Ella lo estudió con detenimiento.

– Un dragón.

Su forma era exquisita. Enroscado como un gatito.

– Sí, tallado en cuarzo rosa. Llévalo siempre contigo. Te protegerá y te guardará de los malos espíritus hasta mi regreso.

– Es muy bonito. Gracias.

Le besó, y volvieron a hacer el amor, despacio, demorándose, saboreando cada caricia, cada sabor, y luego, en los momentos finales, con fiereza, convirtiéndose el uno en parte del otro. En el instante último de temblor y abandono, algo cambió en él. Ella lo notó, y a él el instinto le llevó a cubrirle la boca con la mano y a susurrarle al oído.

– Escucha.

Ella lo hizo, pero no oyó nada. Excepto el viento entre los árboles. Pero su corazón y su estómago parecían a punto de colisionar.
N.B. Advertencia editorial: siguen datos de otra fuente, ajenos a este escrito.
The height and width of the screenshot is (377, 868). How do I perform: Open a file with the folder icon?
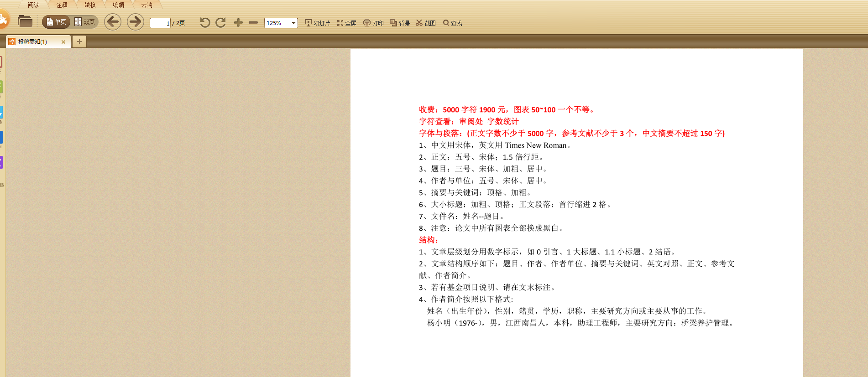[x=25, y=21]
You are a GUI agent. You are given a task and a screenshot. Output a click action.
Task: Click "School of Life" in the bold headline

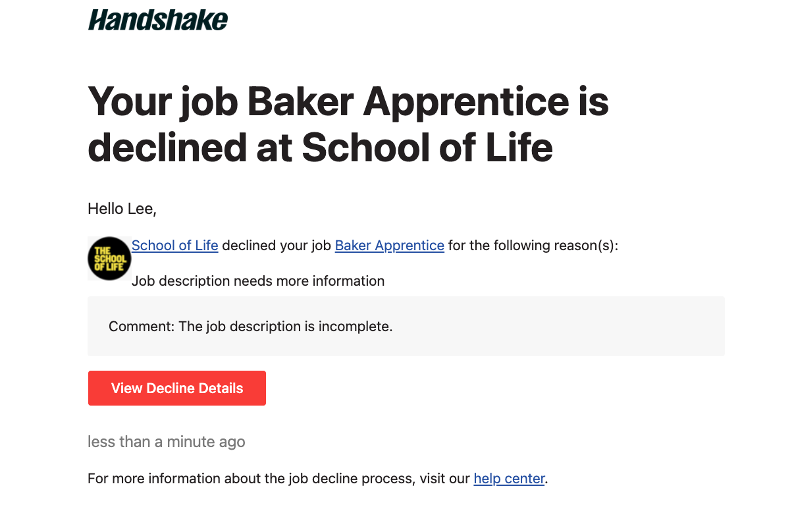point(427,148)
– Vas a necesitar ese cuchillo.

Las bisagras gimieron, y la puerta se abrió de golpe y rebotó contra la pared con estruendo. Un oficial del ejército británico irrumpió en el cobertizo húmedo, los ojos veloces, astutos. Tras él, los uniformes grises del Kuomintang acechaban como perros atados con correas.

Lydia se puso en pie de un salto, envuelta en una manta.

– ¡Salgan de aquí! ¿Cómo se atreven a entrar de este modo? Esto es propiedad privada.

– Traemos una orden judicial. -El oficial blandió un papel y se lo acercó groseramente a la cara-. No se haga la inocente, señorita. ¿Dónde está?

Varias manos rebuscaban entre las mantas, entre cajas, telarañas y latas viejas, como si su presa pudiera ocultarse en una de ellas.

Cuando apartaron los sacos de la pared trasera, el capitán chino de rostro pétreo lanzó una maldición y ordenó a sus hombres que buscaran fuera. Tras aquellos sacos se adivinaba un hueco en la pared. Alguien había serrado limpiamente unos tablones y los había arrancado. La larga espera de Lydia, aquella tarde, no había resultado del todo ociosa.